Winter Preparation for Butterfly Gardens

 


I live in Westland, Michigan and what I do with my garden, which is my whole yard except for paths, to get ready for winter is nothing. Different species of butterflies and moths overwinter differently. Some overwinter as an egg, some as a larva, and some in a chrysalis, pupa, or cocoon. These wonderful little forms of Lepidoptera could be anywhere in the garden. They could be on plants, in leaf litter, or in the ground. I wait to break down my plants, which I drop to the ground to use as mulch, until sometime in May.

 

I have many trees which I use to grow in pots. Because of the size of my yard, which is only 60 by 120 feet, I don't have room to plant my trees in the yard and let them get full size. I grow these because I want to have as many host plants as possible in my yard, so that I will have as many different species as possible.
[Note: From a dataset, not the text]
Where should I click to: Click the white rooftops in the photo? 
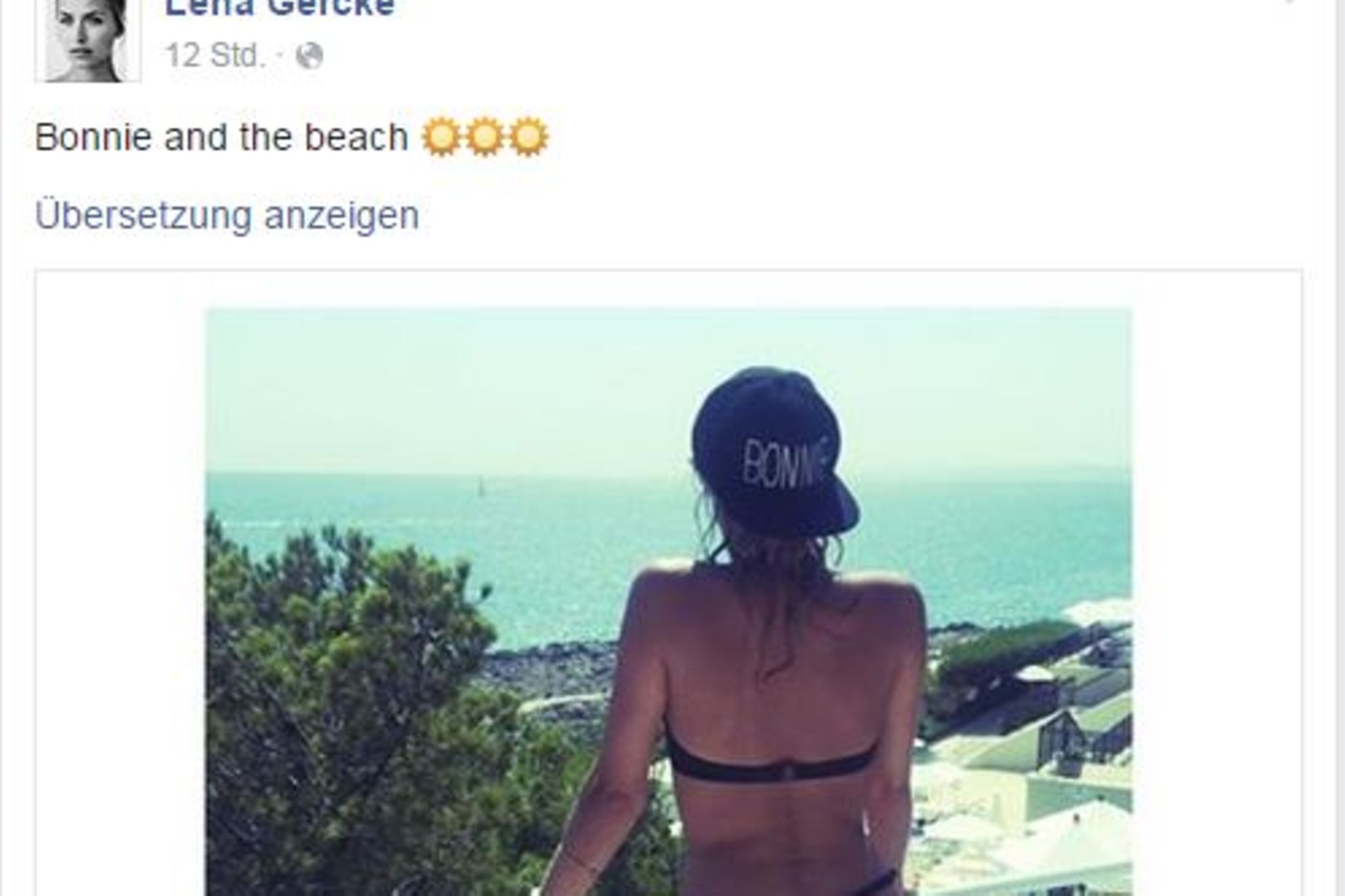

Of butterflies, I have had over 30 different species.

 

The trees that I use to have in pots and the butterflies that lay their eggs on them are:

 

Black Cherry (Prunus serotina) and Choke Cherry (Prunus virginiana) – Eastern Tiger Swallowtail (Papilio glaucus), Striped Hairstreak (Satyrium liparops), Coral Hairstreak (Satyrium titus), and Red-spotted Purple (Limenitis arthemis astyanax).

 

Sassafras (Sassafras albidum) – Spicebush Swallowtail (Papilio troilus).

 

Hop Tree (Ptelea trifoliata) and Prickly Ash (Zanthoxylum americanum) – Giant Swallowtail.

 

Chinquapin Oak (Quercus muehlenbergii) – Juvenal’s Duskywing (Erynnis juvenalis), Edwards’ Hairstreak (Satyrium edwardsii), Banded Hairstreak (Satyrium calanus).

 

Tulip Tree (Liriodendron tulipifera) – Eastern Tiger Swallowtail (Papilio glaucus).

 

Hackberry (Celtis occidentalis) – Hackberry Emperor (Asterocampa celtis), American Snout (Libytheana carinenta), Tawny Emperor (Asterocampa clyton), Mourning Cloak (Nymphalis antiopa), and Question Mark (Polygonia interrogationis).

 

Sandbar Willow (Salix interior), Pussy Willow (Salix discolor), Black Willow (Salix nigra), Corkscrew Willow (Salix matsudana) – Dreamy Duskywing (Erynnis icelus), Mourning Cloak (Nymphalis antiopa), Viceroy (Limenitis archippus), and Red-spotted Purple (Limenitis arthemis astyanax).

 

What I use to do with my potted trees is to move them behind my garage. I placed them right next to each other and put mulch in between the pots, around the pots, and over the pots. The next spring when the leaves start growing, I would move them back to the garden. Putting potted plants next to a building helps to protect them from wind. So, by me putting the plants behind and next to the garage and by covering them with mulch, it protects them from the wind and kept them warmer. That protects the roots. Whenever my trees started looking distressed, I would remove them from the pot and cut off about 1/3 of the roots and then repot them.

 

I now have planted all my trees, except for the Prickly Ash, which is still potted. The only willow I have now is a Prairie Willow, which does not grow very tall. To keep them a reasonable height, when they get too tall, I stump cut them to 18 to 24 inches.